AEの後にBISをロードしました。AEの変更項目がほぼ全てBISに上書きされています。つまりバニラに戻ってます。競合状態を示す状態(赤背景)の上、競合で潰されている状態(赤文字)です。
この状態だと、AEを導入するメリットがほとんど消失しています。
全部見ると大変なので、ここではVaultスーツ(ARMO:0001EED7
)を見ることにします。尚、横に長くなりすぎる為にAWKCRは非表示にしています。
実際はAWKCR>AE>BISの順で上書きしていますが、AEはAWKCR前提で作られているMODなので、AEによるAWKCRのレコード変更は信頼することにします。
AEが装備スロットの開放(塞がなくても支障の無い部位)と、Keywordの追加(Ballistic Weave対応等)をしてますが、BISによって全てバニラに戻されています。

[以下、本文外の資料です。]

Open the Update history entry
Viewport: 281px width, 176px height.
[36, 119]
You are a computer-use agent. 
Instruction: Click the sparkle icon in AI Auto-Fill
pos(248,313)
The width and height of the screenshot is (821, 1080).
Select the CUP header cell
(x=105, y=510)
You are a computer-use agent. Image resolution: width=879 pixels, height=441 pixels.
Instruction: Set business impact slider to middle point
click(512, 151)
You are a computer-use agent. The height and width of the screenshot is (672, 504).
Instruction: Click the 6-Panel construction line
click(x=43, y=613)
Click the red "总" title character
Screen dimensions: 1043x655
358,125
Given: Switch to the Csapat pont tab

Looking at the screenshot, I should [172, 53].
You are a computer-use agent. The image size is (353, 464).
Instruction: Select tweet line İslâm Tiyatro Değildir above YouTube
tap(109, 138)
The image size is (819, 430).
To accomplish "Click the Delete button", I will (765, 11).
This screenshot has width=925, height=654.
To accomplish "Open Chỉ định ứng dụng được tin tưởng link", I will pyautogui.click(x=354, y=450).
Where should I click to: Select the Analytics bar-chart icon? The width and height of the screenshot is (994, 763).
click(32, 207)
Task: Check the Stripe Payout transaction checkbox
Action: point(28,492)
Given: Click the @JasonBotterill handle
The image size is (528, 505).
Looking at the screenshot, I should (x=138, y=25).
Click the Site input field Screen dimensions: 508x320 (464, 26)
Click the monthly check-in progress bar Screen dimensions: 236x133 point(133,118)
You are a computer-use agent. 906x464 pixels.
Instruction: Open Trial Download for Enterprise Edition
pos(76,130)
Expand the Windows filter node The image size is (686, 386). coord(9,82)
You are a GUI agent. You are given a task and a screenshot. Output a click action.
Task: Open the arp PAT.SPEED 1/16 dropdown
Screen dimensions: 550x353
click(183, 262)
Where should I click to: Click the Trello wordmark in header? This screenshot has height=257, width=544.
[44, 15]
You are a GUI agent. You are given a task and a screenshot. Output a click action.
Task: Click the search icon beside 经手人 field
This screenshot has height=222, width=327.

ズバリ、タグだけ付いたバニラのVaultスーツです。AEが全く機能してません。
Better Item Sorting(STRINGS版)との競合状態
今度はSTRINGS版の競合を確認します。日本語版はこの形式だと思います。esp版とちょっと構造が違うので、まずそこから。
STRINGS版の構造
STRINGS版だと、Fallout4.esmの時点で既に変更済となります。
esp版のようにオブジェクトのレコードを全て書き換える必要が無く、名前だけを変更することができます。espの数の節約にもなり、メリットが多いです。
反面、ロードオーダーは最弱になります。ですがこれは、名称変更の為だけに他のプラグインによる変更を潰さないという観点からは、むしろ安全と言えるでしょう。
デメリットは、他に大きなSTRINGS変更MODを併用する場合(Full Dialogue Interfaceとか)、互換性を取るのにひと手間かかることと、ことによっては競合を見逃す可能性があります。
競合の確認
同様に見ていきます。今度は1枠空きができたので、AWKCRを表示しています。
先程と違ってBISのespで上書きされていない為、今度はAEが競合Winnerです。よってAEの機能が阻害されることはありませんが、BISのタグが潰れてバニラの名前に戻ります。 ロードオーダー最弱な為、AWKCRの時点で名前が書き戻されています。
STRINGS版の場合、注意しないと競合を見逃す可能性があります。
FO4Editが競合による警告として赤文字を出してくれるのは、1度変更したレコードが別のプラグインによって二重に変更された時に限ります。
この例では二重に変更されたレコードが1つも無いので、 FO4Editは赤文字警告を出してくれません。
STRINGS版だと、「名前を"タグ付き"にする」というレコード変更がFallout4.esmの時点で完了している為、他のプラグインで名前をバニラに書き戻されても赤文字警告は出てきません(1度目の変更になる為)。つまりSTRINGS版を使っている場合は、背景黄色になった時点でBISのタグが潰されています。
互換パッチの作成
競合状態がわかったところで、実際にパッチを作ります。今回のは非常に簡単です。
パッチ作成の方針
BISは「名前をタグ付きに変更する」ことだけが本来の目的なので、
- NameのレコードはBISのタグ付きを使用
- それ以外はAEのレコードをそのままコピー
これだけです。量が多いですが、作業内容そのものは単純です。ここではVaultスーツだけ修正します。
AEのレコードをCopy as override intoして、そこにBISのNameだけコピーしました。
これだけです。仕組みがわかれば単純なものです。
STRINGS版も同じです。過程が異なるだけで、どちらも最終レコードは一緒になります。
補足注意
"Name"は1個だけとは限らないです。Mining Helmetのように色違いのオルタネートがある場合、Object Templateにも設定されてます。
他にも見落としがあった時は、ゲーム遊びながら直していけばいいと思います。セーブデータ的には問題有りません。
BISのタグを潰すことなく、Ballistic Weaveの追加も可能になりました!
クラフトでBISのタグが中に入り込んでしまう現象の対策も、別途適用済(こちらも英語版での作業です)。
以上で終了です。作業対象が非常に多いので手間はかかりますが、実質名前だけ書き換える作業だけなので、気長にやっていけば完成します(リリースしてくれる作者さんのことを考えれば、面倒くさいとは言えない筈!)。